A mera retirada de hedge oficial, seja em volume que for, não conseguirá interromper o declínio do dólar no mercado à vista enquanto as condições externas inibirem a aversão a risco e enquanto os juros brasileiros não descerem do topo do mundo. Os leilões de venda de contratos de swap cambial, desencadeados pelo Banco Central desde o início do mês, são completamente inócuos no esforço para se evitar o afundamento do dólar. No dia 2, o BC comprou dólares no mercado futuro no volume de US$ 388 milhões. No dia 16, adquiriu US$ 991 milhões. E ontem enxugou US$ 1,948 bilhão. Semana após semana, a autoridade aumenta o seu cacife - 8 mil contratos no primeiro leilão, 20 mil no segundo e 40 mil ontem - para nada. E o dólar à vista bate recordes de baixa seguidamente. Ontem, ignorou a intervenção oficial e fechou em queda de 0,11%, a R$ 2,5820. A inoperância dos leilões decorre do fato de que, para os investidores que compram os swaps terem lucro com eles, o dólar não poderá subir mais do que a variação da Selic no mesmo período da operação. Se a rentabilidade que o BC irá auferir ao final da operação, composta por variação mais cupom cambial, for maior que a remuneração propiciada pela taxa básica os bancos irão perder. E todo mundo quer evitar isso, até mesmo quem banca o jogo, o BC, interessado no auxílio da apreciação cambial no combate à inflação. Se ninguém perde, à exceção do "público", cuja dívida não pára de crescer, é óbvio que o dólar não tem chance de se recuperar.

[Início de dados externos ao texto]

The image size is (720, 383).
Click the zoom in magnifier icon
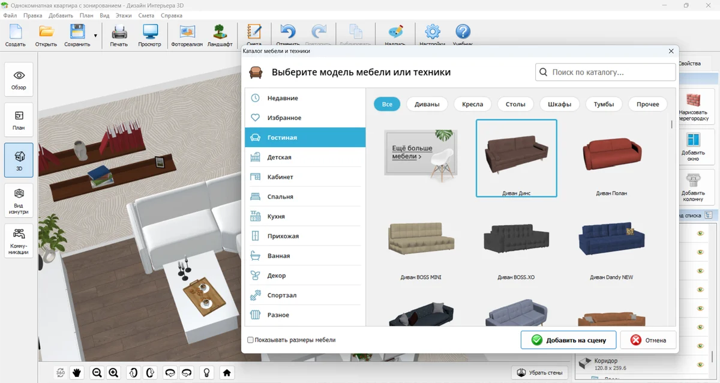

Leilões de swap não conseguem evitar baixa

No início do dia, o dólar chegou a subir 0,70%, cotado a R$ 2,6030. Não tinha nada a ver com o BC brasileiro, e sim com o congênere americano. A perspectiva de que o presidente do Federal Reserve, Alan Greenspan, em seu discurso ao Senado, iria sacudir os mercados mundiais gerou um súbito estresse em todos os segmentos. A Bovespa chegou a cair 1,12% e os juros futuros dispararam. Digerido o discurso de Greenspan, chegou-se à conclusão de que nada muda. Ele não sabe qual é o juro básico de equilíbrio da economia americana, reconhece que a taxa atual é baixa e que, em algum momento, a política monetária terá de mudar, mas desconhece quando. E os mercados passaram a se preocupar com os seus próprios assuntos. No caso da Bovespa, além da reunião do Copom, o vencimento do índice futuro, responsável por um volume de negócios recorde, de R$ 5,15 bilhões. O pregão fechou em queda de 0,85%. O mercado futuro de juros não fez ontem apostas de última hora destinadas a alterar as previsões já embutidas nos contratos: altas da Selic de 0,50 ponto em fevereiro e março. O contrato mais curto, para a virada do mês, até pode ceder um pouco hoje porque estava ajustado para minimizar perdas na hipótese de o Copom acelerar o ajuste da política monetária por meio de uma elevação de 0,75 ponto. Ontem, ele subiu de 18,68% para 18,70%. Mas o contrato mais líquido, para a virada do ano, cedeu de 18,96% para 18,91.